Legal requirement for people with Covid to self-isolate to be scrapped, says Boris Johnson
Boris Johnson has said the legal requirement on people with coronavirus to self-isolate will be allowed to lapse when the regulations expire on March 24, and that date could be brought forward.
The Prime Minister signalled to MPs on Wednesday his intention to start treating Covid more like flu, as he announced Plan B measures aimed at tackling the spread of Covid-19 are to be dropped across England.
He said: "As we return to Plan A, the House will know that some measures still remain, including those on self-isolation.
"In particular, it is still a legal requirement for those who have tested positive for Covid to self-isolate.
“On Monday we reduced the isolation period to five full days with two negative tests, and there will soon come a time when we can remove the legal requirement to self-isolate altogether, just as we don't place legal obligations on people to isolate if they have flu.
"As Covid becomes endemic, we will need to replace legal requirements with advice and guidance, urging people with the virus to be careful and considerate of others.

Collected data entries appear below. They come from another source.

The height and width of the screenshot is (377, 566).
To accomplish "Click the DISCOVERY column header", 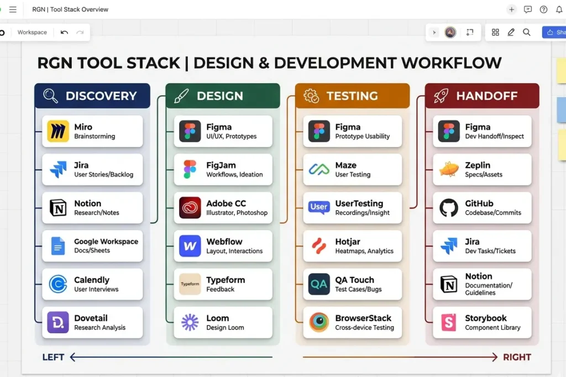I will (92, 95).
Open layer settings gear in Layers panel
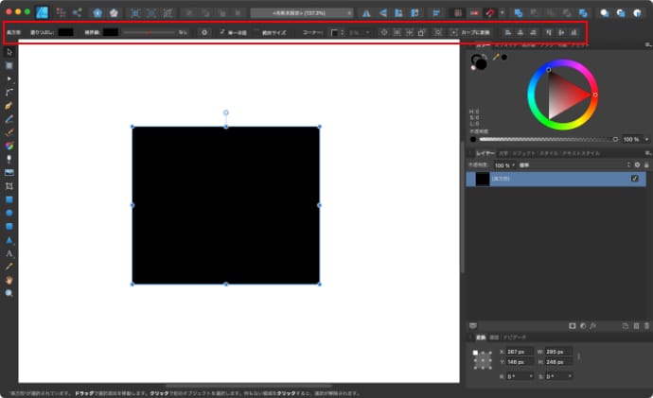The height and width of the screenshot is (398, 653). tap(637, 164)
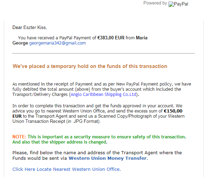Viewport: 205px width, 177px height.
Task: Click the PayPal alt text beside logo
Action: [x=181, y=4]
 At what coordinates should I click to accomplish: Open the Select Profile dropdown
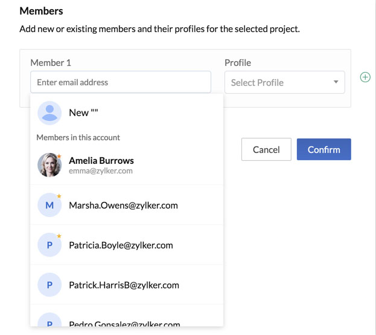pos(285,82)
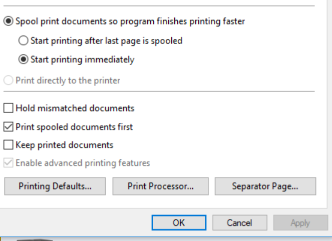
Task: Uncheck Print spooled documents first
Action: click(x=9, y=127)
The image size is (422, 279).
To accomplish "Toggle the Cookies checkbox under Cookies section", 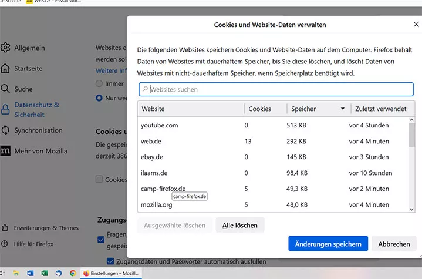I will (x=100, y=179).
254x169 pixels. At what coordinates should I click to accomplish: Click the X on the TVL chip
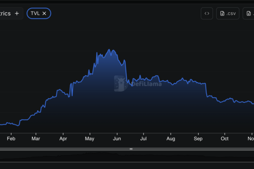point(44,14)
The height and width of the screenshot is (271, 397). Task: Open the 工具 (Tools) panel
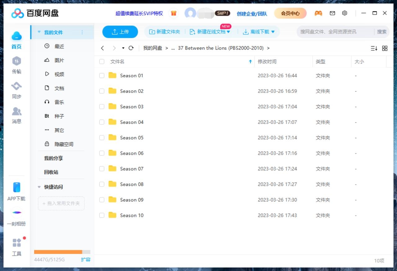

"The self-isolation regulations expire on March 24, at which point I very much expect not to renew them. Indeed, were the data to allow, I'd like to seek a vote in this House to bring that date forward."
For now, people who test positive for Covid still have to self-isolate. The self-isolation period was cut to five days on Monday. People can leave isolation at the start of day six, subject to two negative lateral flow tests taken a day apart.
Mr Johnson said the Government would set out its "long-term strategy for living with Covid-19" at a later date, "Explaining how we hope and intend to protect our liberty and avoid restrictions in future by relying instead on medical advances, especially the vaccines which have already saved so many lives.
"But to make that possible we must all remain cautious during these last weeks of winter. There are still over 16,000 people in hospital in England alone. The pandemic is not over."
Mr Johnson insisted Omicron is "not a mild disease for everyone", including the unvaccinated, and said people should continue washing their hands, letting fresh air in, testing and self-isolating if positive.
ONS data shows that one in 20 people in private households in England- around three million people - is estimated to have had coronavirus in the week to January 15. That is down from 3.7 million in the week to January 6.